## Task instructions
With pictures left out, please repeat word for word the lines from the one containing "You are a computer-use" through the end of the records.

Collected data entries

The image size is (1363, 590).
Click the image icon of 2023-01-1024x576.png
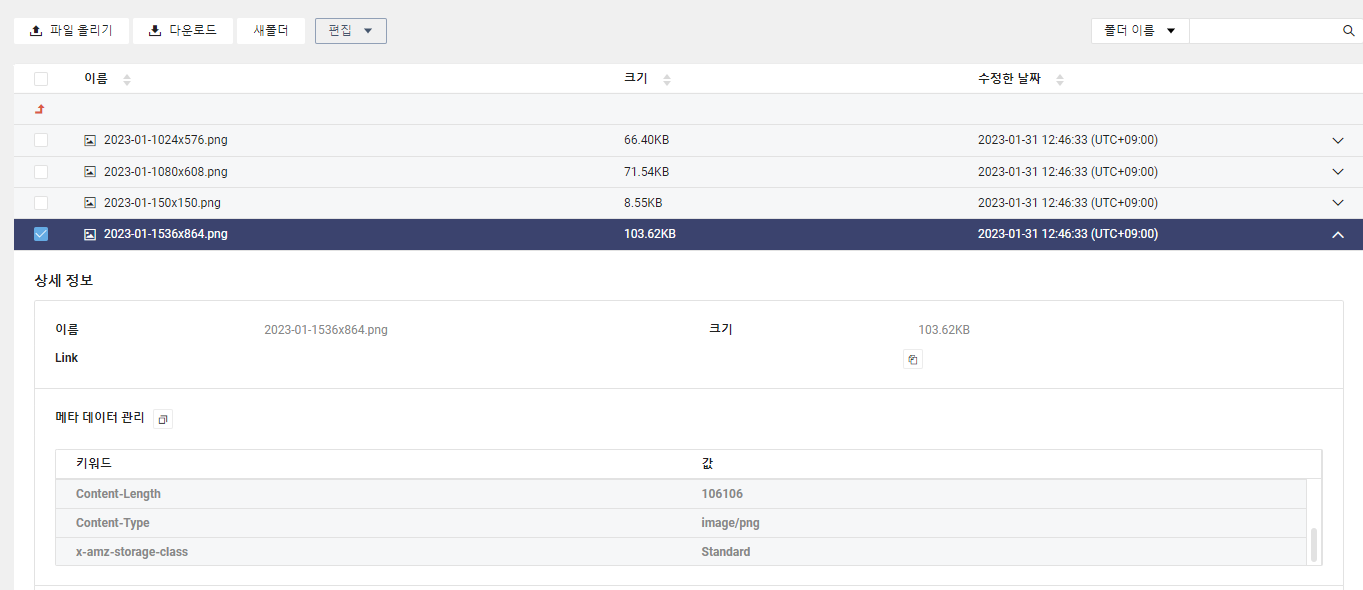(x=90, y=140)
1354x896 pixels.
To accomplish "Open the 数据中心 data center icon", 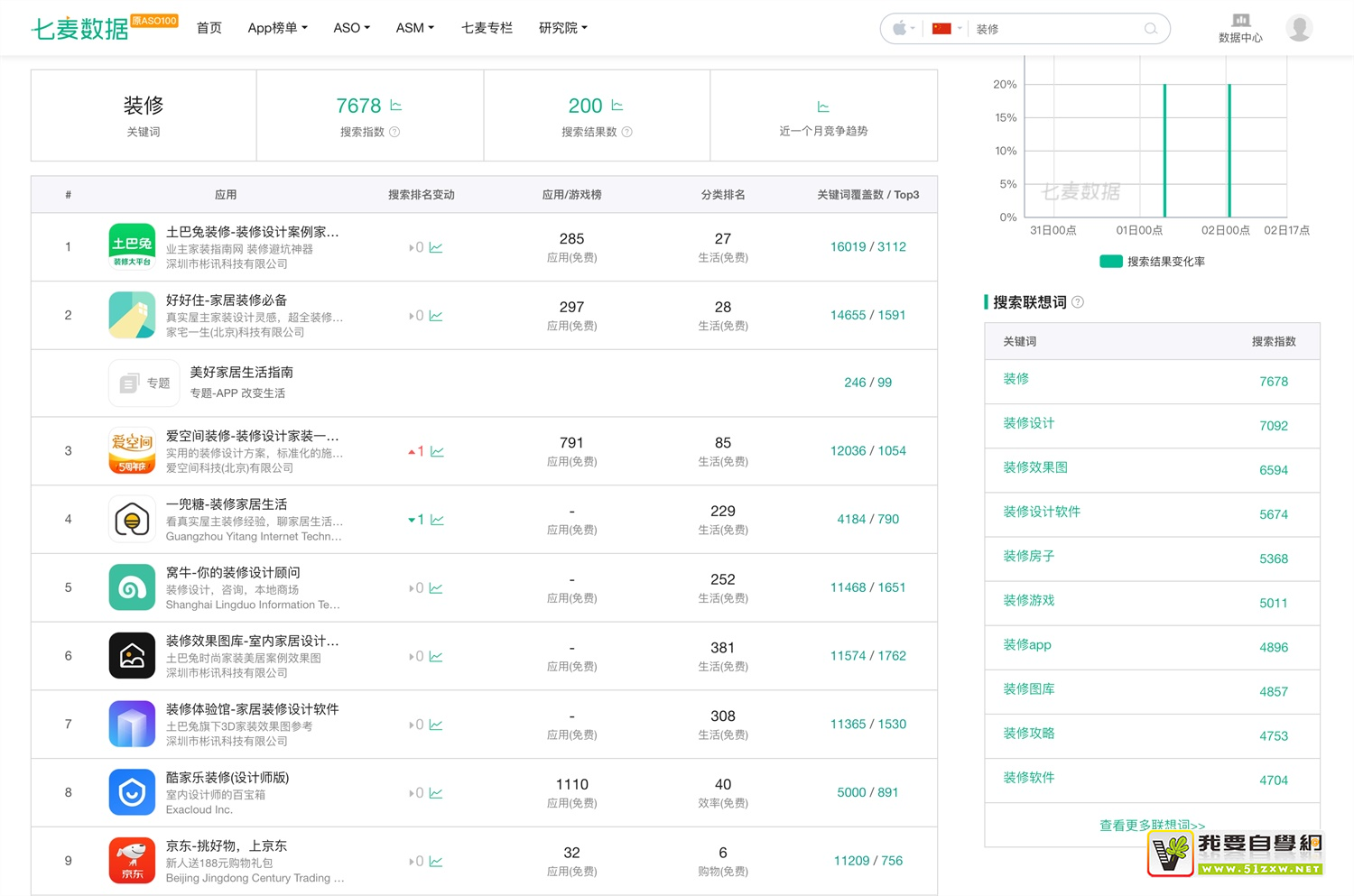I will 1240,21.
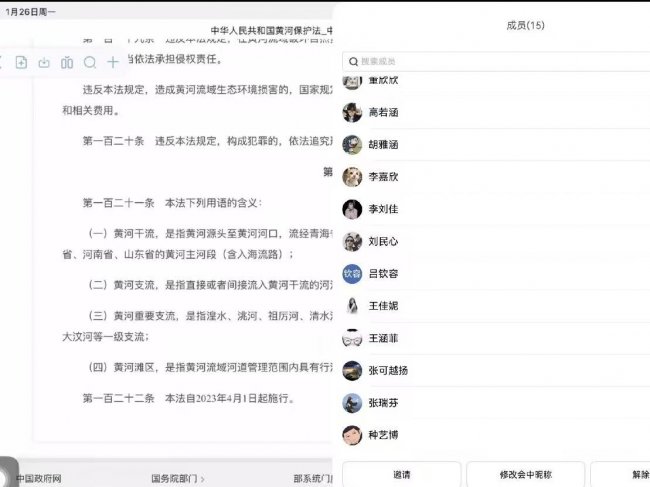This screenshot has width=650, height=487.
Task: Expand the 部系统门户 footer menu
Action: click(312, 479)
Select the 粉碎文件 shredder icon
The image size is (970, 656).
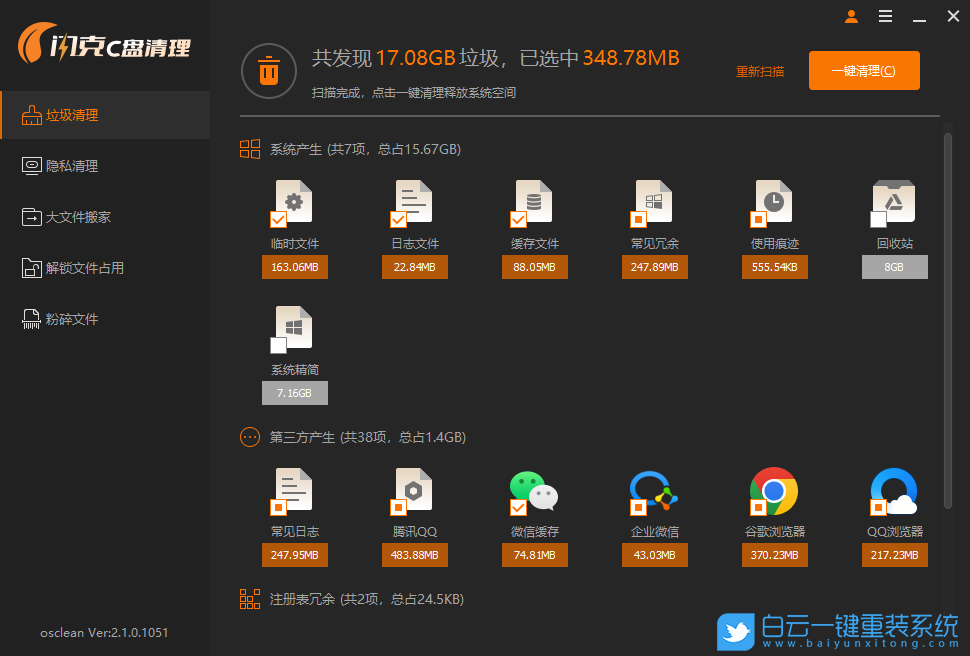30,319
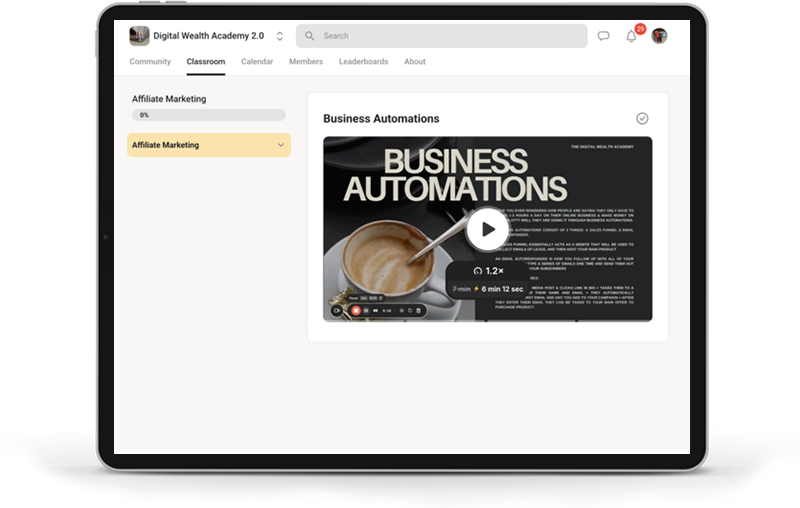Viewport: 800px width, 508px height.
Task: Open the group switcher dropdown arrows
Action: 280,36
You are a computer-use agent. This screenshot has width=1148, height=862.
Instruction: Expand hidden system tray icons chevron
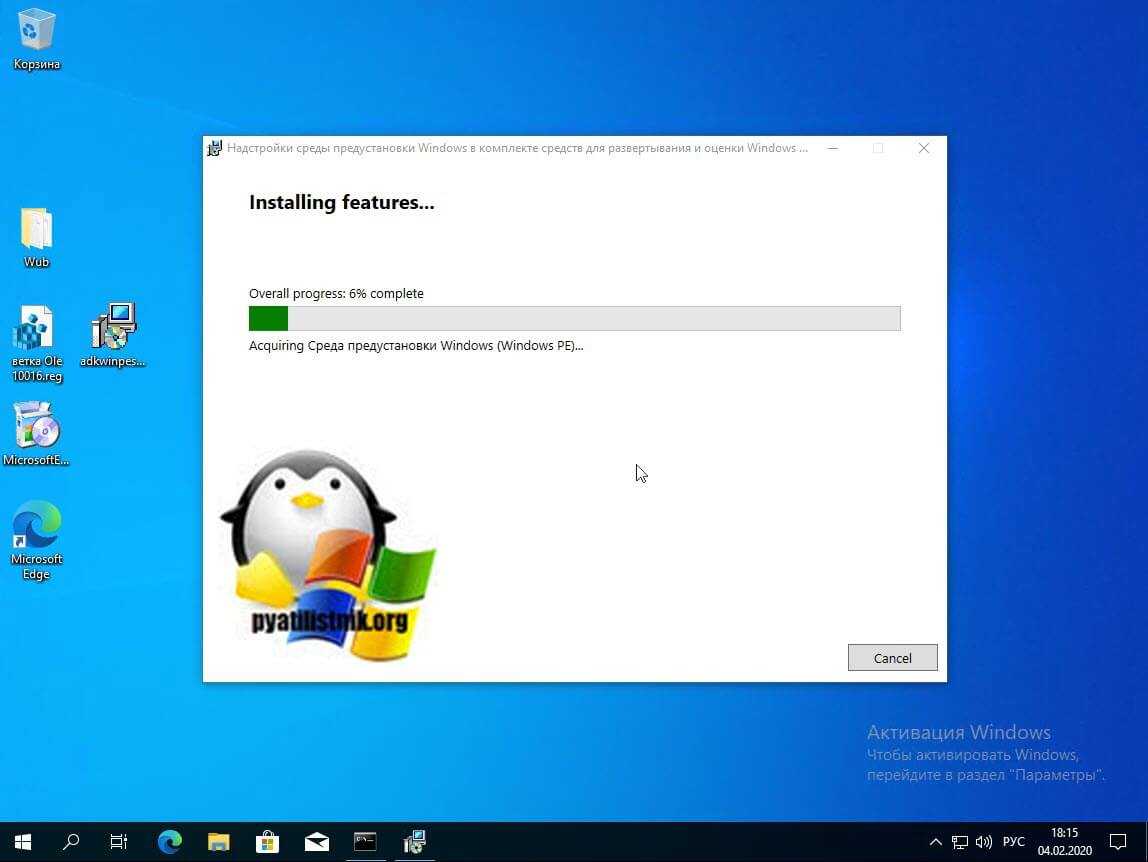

## The answer
You are a computer-use agent. This screenshot has width=1148, height=862.
Instruction: Expand hidden system tray icons chevron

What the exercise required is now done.